The guy shrugged. He said sorry, but I was given poor information. 

Ya think?????

Luckily, he got Charter to pay the initial $45. But still, now my monthly savings would go down from $20 a month $15, due to the new five buck fee.  

Friday
Every morning, I dutifully read my work email before I leave the house. I also check the local newspaper to see what latest absurdity our inept local leaders have managed to embroil themselves in. I read facebook, my home email, the New York Times, the Washington Post, Buzzfeed, Cracked, any new videos that make fun of Kanye West, gun addicts, poor spellers, the NFL. 

Five minutes into my daily morning schadenfreudefest, the internet dies. A half hour phone call and much restarting of the computer later, it’s back. I get home and use it for an hour or so. Then it goes out.  

Today
Turns out my new equipment, the machinery they needed to install because I have a new plan because I called to drop my phone service? Well, it’s defective. 

Luckily, I used up just a tiny portion of my morning to get this figured out. Only two hours and twenty minutes. 

Though Charter agrees that the error is on their end, though Charter deeply apologizes for turning my connectivity inside out for the last five days all because I wanted to save some money and drop my phone, though Charter understands that I am greatly inconvenienced, no one can get out to my house to replace the defective equipment until tomorrow. 

So, to use my internet today, I have to unplug the Ethernet cord from the router, and replug it into my laptop. Which means I get to sit on a box in my dark damp smellar I mean cellar, if I want to go online. Luckily, the inept politicians in my city will likely still be inept tomorrow, I can check my email on my phone, and though it’s not full screen, I can still watch videos of stupid people doing asinine things. 

I asked today’s customer service rep what plans Charter had in place for reimbursing me for my time spent waiting around, talking with them on the phone, re-arranging my life. 

She told me they could give me a courtesy credit. That means they don’t bill me for the internet on the days I haven’t had it. She said she could only do that much because in order to give me a courtesy credit – might want to rethink that title, Charter -- she needed evidence. All she has on her end is the part about the machinery not working. So she’s crediting me a total of about $12 because I’ve hardly had internet since Tuesday. 

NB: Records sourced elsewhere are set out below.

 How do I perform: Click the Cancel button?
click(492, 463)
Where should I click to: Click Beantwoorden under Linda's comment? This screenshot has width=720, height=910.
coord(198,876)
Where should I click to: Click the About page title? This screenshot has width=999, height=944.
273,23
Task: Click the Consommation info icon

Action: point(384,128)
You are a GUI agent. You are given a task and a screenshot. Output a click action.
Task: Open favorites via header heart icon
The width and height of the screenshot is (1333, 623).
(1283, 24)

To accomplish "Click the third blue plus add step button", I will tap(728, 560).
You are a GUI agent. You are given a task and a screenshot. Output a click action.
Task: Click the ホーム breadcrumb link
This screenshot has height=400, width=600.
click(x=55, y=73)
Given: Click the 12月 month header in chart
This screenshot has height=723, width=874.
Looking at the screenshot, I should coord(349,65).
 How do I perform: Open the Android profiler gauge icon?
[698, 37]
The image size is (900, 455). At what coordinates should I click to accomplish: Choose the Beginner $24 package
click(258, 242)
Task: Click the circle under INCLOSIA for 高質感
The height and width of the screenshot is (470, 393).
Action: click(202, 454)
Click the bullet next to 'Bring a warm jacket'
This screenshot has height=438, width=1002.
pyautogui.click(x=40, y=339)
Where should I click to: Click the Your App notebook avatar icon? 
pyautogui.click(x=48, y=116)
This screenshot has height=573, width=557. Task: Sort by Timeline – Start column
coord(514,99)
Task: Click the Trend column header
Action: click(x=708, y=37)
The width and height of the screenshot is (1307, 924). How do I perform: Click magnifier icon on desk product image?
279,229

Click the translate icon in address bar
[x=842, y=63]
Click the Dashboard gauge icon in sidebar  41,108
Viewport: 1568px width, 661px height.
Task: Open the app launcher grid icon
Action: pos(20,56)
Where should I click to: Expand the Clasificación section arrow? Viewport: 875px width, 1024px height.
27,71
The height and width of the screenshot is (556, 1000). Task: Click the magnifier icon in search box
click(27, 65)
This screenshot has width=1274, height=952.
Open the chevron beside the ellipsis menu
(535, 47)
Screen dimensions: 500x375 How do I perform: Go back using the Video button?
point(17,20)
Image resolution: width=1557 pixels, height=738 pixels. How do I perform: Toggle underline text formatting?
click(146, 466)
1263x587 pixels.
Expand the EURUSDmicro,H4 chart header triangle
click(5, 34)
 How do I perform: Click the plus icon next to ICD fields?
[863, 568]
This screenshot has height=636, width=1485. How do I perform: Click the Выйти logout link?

Hey Charter, you want proof? Here’s four pages of proof.  Your mistakes, starting with your idiot guy on Tuesday who “helped” me, are here for everyone to see. You took about 11.3 hours of my life this week. And that only includes the amount of time I spent with you on the phone or with one of your techs here at my house. When you factor in the re-arranging of my schedule not once but going on FOUR times in order to be home for your tech? Well, I think I’m worth a hell of a lot more than that. 

Free service for a month? That’s a start. 

Deepest apologies for totally screwing me starting with that great “savings” on Tuesday? That should be coming forthwith. 

Now, for everyone else who sees this. . . I hope that if you find my story compelling that you will share it. I’m stuck with Charter because it’s the only internet service in my town. But maybe you don’t have to choose Charter. Maybe you have other, better options. Read my story. Tell your friends. Give your had earned cash to a company that respects you and takes care of  you. Go elsewhere. Please. You deserve better. I do too.
(Sorry if any typos. Can’t type anything lengthy in my cellar-- poor lighting and no elbow room -- so I can’t double-check with my online dictionary.)

2 comments:

  1. At this point, if I were you, I would sell my house and move to where I could get Xfinity, Fios, or steal my neighbor's unsecured Wi-Fi!

    ReplyDelete
  2. You always were smarter than me, Sue. It's gotten to the point where a part of me is actually deriving pleasure from Charter's gross incompetency. How sick is that?